Doty is one of five legislators chosen, one from each congressional district, by Lt. Gov. Tate Reeves to serve on the election challenge committee. Only one is a Democrat.

Doty said when an election is challenged, a committee is formed to hear in a formal court-like setting (though with differences in order to provide as much evidence to all involved), which will decide if the challenge has merit and what the outcome will be.

Doty said only a few challenges have been made in the past 30 years, each with different outcomes — the challenger was seated, the responding party was seated and/or there was another vote held. New elections may be held in one, a few or all of the voting precincts.

“We want to make sure we get all of the facts and information in front of us,” Doty said. “It is so important to protect the integrity of the vote — and we will be deciding who got the most votes.”
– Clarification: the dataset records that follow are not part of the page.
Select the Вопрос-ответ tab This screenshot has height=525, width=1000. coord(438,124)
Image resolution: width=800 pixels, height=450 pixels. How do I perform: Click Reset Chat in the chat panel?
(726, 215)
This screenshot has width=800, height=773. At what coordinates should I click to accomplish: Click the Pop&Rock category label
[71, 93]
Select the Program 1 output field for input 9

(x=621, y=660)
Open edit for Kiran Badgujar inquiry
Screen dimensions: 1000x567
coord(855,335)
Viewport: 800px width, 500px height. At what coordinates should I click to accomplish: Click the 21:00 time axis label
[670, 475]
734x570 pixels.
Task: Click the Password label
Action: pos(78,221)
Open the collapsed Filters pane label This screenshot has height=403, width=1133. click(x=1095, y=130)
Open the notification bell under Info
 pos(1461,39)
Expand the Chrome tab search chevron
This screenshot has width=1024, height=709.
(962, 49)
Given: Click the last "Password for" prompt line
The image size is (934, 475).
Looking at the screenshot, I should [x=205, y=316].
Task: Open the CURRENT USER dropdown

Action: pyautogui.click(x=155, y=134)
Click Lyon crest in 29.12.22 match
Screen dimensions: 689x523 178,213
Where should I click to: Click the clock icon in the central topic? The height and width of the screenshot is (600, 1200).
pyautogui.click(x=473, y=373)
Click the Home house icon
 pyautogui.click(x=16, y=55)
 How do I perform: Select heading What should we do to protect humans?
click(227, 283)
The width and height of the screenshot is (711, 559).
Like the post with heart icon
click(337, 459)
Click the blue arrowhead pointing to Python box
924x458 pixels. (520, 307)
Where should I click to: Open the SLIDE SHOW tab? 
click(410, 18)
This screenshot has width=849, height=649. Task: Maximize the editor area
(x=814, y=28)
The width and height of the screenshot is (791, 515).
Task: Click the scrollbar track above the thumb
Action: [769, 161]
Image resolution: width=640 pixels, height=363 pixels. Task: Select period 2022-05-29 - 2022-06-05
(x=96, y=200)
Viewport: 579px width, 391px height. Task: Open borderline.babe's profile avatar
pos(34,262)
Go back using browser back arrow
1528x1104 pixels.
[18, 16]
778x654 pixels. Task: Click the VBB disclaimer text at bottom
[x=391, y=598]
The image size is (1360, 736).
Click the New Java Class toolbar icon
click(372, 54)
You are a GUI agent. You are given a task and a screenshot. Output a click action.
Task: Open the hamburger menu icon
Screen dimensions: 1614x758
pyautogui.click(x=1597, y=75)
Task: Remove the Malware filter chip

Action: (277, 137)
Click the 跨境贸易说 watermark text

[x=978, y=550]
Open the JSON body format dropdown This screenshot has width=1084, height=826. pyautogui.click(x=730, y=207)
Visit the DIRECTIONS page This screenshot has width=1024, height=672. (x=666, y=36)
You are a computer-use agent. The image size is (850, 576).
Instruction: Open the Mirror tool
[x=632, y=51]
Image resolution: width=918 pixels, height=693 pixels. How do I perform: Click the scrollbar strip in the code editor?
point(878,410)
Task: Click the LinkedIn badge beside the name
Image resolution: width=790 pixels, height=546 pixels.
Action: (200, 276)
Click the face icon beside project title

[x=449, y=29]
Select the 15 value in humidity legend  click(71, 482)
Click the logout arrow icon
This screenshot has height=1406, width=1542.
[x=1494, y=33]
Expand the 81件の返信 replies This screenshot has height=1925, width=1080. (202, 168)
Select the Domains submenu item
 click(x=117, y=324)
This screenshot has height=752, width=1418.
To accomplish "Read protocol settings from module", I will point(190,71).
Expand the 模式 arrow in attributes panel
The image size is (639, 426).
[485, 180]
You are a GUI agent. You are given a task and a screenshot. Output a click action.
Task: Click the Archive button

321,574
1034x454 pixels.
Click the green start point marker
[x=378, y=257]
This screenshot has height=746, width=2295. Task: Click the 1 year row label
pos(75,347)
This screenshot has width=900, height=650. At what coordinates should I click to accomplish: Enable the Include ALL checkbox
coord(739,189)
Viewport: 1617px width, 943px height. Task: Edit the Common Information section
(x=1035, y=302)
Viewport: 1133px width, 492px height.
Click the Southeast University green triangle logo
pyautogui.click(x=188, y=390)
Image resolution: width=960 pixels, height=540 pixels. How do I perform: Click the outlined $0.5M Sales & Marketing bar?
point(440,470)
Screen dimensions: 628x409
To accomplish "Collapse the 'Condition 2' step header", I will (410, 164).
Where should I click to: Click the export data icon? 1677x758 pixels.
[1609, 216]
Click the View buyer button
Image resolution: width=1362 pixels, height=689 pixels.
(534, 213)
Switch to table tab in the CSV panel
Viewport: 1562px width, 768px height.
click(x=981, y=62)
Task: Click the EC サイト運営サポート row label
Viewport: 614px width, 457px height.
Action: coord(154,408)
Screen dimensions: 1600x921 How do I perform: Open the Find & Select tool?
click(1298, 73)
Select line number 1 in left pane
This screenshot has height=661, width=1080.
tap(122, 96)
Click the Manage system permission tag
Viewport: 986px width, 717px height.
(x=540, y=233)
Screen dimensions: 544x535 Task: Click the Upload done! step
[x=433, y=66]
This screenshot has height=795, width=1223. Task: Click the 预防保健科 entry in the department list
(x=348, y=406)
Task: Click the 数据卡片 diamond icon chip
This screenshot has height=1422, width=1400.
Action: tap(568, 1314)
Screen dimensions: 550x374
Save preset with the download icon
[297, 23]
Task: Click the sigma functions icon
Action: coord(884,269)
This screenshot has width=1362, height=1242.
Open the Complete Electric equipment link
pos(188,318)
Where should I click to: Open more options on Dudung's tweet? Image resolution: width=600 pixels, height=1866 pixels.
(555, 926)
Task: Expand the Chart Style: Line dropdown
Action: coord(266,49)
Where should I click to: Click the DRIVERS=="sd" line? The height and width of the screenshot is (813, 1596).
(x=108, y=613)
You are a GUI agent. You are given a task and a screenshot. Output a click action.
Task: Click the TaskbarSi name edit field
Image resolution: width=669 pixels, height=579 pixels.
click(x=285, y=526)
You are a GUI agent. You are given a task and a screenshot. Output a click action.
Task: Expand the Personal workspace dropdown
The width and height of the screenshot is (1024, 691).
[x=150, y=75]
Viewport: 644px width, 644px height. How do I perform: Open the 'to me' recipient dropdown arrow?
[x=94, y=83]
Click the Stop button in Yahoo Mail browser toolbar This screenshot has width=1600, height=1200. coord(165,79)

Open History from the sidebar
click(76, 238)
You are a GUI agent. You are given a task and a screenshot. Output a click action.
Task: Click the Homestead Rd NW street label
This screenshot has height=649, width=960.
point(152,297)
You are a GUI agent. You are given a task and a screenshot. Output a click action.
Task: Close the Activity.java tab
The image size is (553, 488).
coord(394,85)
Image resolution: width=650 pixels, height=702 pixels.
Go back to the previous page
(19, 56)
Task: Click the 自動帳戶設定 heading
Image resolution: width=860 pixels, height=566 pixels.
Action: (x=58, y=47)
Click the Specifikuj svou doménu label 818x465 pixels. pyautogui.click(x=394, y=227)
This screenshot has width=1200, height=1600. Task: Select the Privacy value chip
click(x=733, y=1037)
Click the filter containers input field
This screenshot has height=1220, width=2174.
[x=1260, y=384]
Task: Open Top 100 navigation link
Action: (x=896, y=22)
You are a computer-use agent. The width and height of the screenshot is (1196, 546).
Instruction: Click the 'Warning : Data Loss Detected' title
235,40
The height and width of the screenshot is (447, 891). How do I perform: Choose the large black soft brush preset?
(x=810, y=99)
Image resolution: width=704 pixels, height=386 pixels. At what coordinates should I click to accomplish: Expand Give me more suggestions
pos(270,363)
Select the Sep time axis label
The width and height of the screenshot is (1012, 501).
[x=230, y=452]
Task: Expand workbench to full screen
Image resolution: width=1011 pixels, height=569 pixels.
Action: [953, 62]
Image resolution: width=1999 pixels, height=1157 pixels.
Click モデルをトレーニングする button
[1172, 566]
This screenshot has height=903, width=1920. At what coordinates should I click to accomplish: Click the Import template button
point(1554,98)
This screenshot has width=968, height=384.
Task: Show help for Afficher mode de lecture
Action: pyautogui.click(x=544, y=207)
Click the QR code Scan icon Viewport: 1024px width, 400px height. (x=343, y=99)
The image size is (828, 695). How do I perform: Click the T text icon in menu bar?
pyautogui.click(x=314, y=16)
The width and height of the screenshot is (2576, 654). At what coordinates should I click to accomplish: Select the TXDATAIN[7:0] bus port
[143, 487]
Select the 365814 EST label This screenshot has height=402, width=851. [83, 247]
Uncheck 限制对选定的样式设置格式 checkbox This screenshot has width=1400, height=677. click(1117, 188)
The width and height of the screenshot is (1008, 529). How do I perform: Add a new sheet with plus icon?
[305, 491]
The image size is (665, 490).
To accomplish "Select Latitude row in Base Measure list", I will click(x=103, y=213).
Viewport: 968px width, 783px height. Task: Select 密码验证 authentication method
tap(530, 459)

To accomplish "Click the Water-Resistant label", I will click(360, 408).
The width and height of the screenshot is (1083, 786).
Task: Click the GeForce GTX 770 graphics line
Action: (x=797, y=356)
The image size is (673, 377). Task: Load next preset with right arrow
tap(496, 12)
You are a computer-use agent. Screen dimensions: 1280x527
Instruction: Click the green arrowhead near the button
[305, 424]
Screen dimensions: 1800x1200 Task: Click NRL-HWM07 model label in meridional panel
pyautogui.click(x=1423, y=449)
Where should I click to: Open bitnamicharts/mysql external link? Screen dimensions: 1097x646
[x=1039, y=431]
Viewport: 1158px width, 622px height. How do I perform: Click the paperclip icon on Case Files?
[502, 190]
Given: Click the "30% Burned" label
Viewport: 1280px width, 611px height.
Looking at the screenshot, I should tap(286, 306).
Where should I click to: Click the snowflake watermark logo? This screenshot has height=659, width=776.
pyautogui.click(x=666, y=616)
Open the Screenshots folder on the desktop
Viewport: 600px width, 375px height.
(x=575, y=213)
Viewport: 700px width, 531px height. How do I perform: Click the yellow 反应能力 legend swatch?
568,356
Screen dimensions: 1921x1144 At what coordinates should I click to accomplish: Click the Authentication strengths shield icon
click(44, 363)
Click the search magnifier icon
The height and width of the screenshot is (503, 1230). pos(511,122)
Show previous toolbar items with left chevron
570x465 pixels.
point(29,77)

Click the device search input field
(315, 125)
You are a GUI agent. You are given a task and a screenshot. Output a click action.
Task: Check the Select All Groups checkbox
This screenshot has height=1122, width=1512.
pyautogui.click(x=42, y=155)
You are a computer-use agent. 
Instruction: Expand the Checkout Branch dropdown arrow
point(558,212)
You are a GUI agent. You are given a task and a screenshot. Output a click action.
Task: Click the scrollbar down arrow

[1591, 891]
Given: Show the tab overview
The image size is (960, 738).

It sounds simple enough, but there are factors that can add questions to any election result.

Sojourner’s stance is that illegal activities carried out during voting in several precincts muddled the result. The petition states that on Nov. 13 Anita Leonard, a poll watcher for the Republican party at the Bude precinct in Franklin County during the Nov. 3 general election, and Carl Cupit, the bailiff at the Bude precinct in Franklin County during the Aug. 4 primary election, filed criminal charges against four poll workers and an election commissioner who worked at the Bude precinct.

The sworn statements allege that the charged criminal defendants knowingly violated the law, including: poll workers illegally offering voter assistance to those who had not requested it and were not blind, physically disabled or illiterate; poll worker attempting to guide, aid, direct or influence voters; violating the secrecy of the ballot and poll workers illegally entering the polling booth or voting machine alone with voters.

Cupit’s statement, according to the petition, “provides eyewitness testimony to a fraudulent pattern of violations occurring during the 2014 primary and runoff elections, as well as the 2015 primary and runoff and references the fact that the Mississippi Secretary of State’s office sent a representative to poll watch during both 2015 elections. This representative specifically admonished one of the accused poll workers, telling her she could not go behind the voting machine with voters, unless strictly following the law.

Dearing’s response states “The petition includes no allegation and cites no evidence that any of the conduct alleged in the petition, even if it had occurred, resulted in any change as to any voter concerning who the voter intended to vote for, and did vote for, in the Senate District 37 general election.”

The response goes on to state that Dearing denies that Sojourner is entitled to any relief, and she has not and cannot present the required clear and convincing evidence that the outcome of the Senate District 37 general election was anything other than the outcome that was certified, and that he received the most lawful votes.

In an election where there are illegal votes, only the illegal votes are dismissed, and the election is determined by the remaining legal votes.